Kosova'yı beklemek?

KKTC’nin varlığını, eli kanlı “kaptı kaçtı” Rum idaresinden daha meşru olduğunu ve tanınmamasının haksızlık olduğunu kabul etmeyip “uyuşmazlığın sorumlusu olarak” Türk tarafını görenler, 2004 Referandumuna rağmen “Kopenhag’da-Lahey’de büyük fırsat kaçırıldı” görüşünü sürdürenler “Kosova’nın bağımsızlığı tanındığı takdirde KKTC’ye de gün doğabilir” demeye başlamışlardır. Kıbrıs meselesinin bunca yıldır halledilmemiş olmasındaki gerçek nedenleri görmek istemeyenler, Kıbrıs meselesinin Türkiye açısından güvenliği ile ilgili milli bir dava olduğuna inanmayanlar, 1960’da kurulmuş olan ortaklık düzeninin “Enosis-çift Enosis” seçeneğinde Türkiye ile Yunanistan arasındaki Lozan dengesini bozmamak için onurlu bir ara-yol olarak kurulduğunu bilmeyenler, Rum-Yunan ikilisinin bu onurlu uzlaşmayı “Enosise sıçrama tahtası” olarak kullanmak için imzaladıklarından haberleri olmayanlar şimdi “KKTC’nin tanınmasını” hak olarak, büyük bir kararlılıkla talep edeceklerine, “Kosova’nın tanınmasına bağlı bir ümit” beyanından öteye gidemiyorlar. Türk tarafı için “barışçı görünmek” ve bu nedenle takdir toplamak, kalıcı adil bir barış için direnmekten yeğdir. Bu nedenledir ki Annan Planına “evet” demek suretiyle alınan alkış, bu “evet” imizin bize neye mal olduğunu görmek istemeyenler vardır. Bunu görüp bizi ikaz edenleri de “uzlaşmazlıkla” veya “Türkiye’nin AB yolunu tıkamakla” suçlamak adet haline gelmiştir. Bundan yılmamak gerekir. Bahis konusu olan Türkiye’nin güvenliği ile ilgili milli bir davadır; Lozan dengesinin bozulması ve 1960 Antlaşmalarının yapılabilmesi için Türkiye’nin yapmış olduğu fedakârlıkların boşa gitmesi meselesidir; yıllarca bu milli dava kaybedilmesin diye Türkiye’nin ve Kıbrıs Türklerinin can ve mal olarak yaptıkları fedakârlıkların toprak olmaması meselesidir; Türk askerinin, suçluymuş gibi, sancağını toparlayarak, şehitlerin kemiklerini torbalara koyarak, başı eğik durumda Anadolu’ya dönüp dönmeme meselesidir. Kısacası Türkiye’nin en haklı ve en güçlü olduğu bir davada “barış adına” hakkını korumaktan vazgeçmesi ve haksızlığa boyun eğerek Rum-Yunan ikilisi karşısında yenik düşmesi meselesidir. Böyle bir yenilginin arkasından gelecek olan Ege, Ermeni, Kürt, azınlıklar, Ekümenlik, vilâyetlere özerklik, Atatürk ilkelerinden vazgeçiş, AB’ye ikinci sınıf üye olarak bağlanma konularında Türkiye’nin hakkını koruma gücü hemen hemen sıfırlanmış olacaktır.

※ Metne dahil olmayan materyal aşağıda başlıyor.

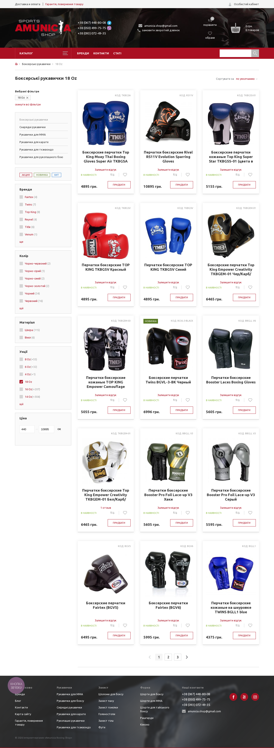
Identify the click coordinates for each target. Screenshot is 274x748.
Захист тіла (105, 720)
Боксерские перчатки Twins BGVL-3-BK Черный (168, 379)
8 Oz (31, 359)
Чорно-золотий (37, 286)
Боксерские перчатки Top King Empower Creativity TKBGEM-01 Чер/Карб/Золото (231, 269)
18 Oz (21, 97)
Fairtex (31, 197)
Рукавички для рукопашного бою (41, 156)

Türk milleti böyle bir yenilgiyi hak etmemiştir. Yapılması gereken tek şey vardır bu da Rum-Yunan ikilisinin kirli oyunlarını, Kıbrıs’ta işledikleri cinayetleri, insanlık dışı davranışları bütün dünyaya duyuracak bir tanıtma seferberliği başlatmak ve kırmızı çizgimiz kabul edilmeden, eli kanlı Rum idaresinin Kıbrıs Türklerini ve Kıbrıs’ın tümünü temsil etmediği teslim edilmeden masaya oturmamaktır.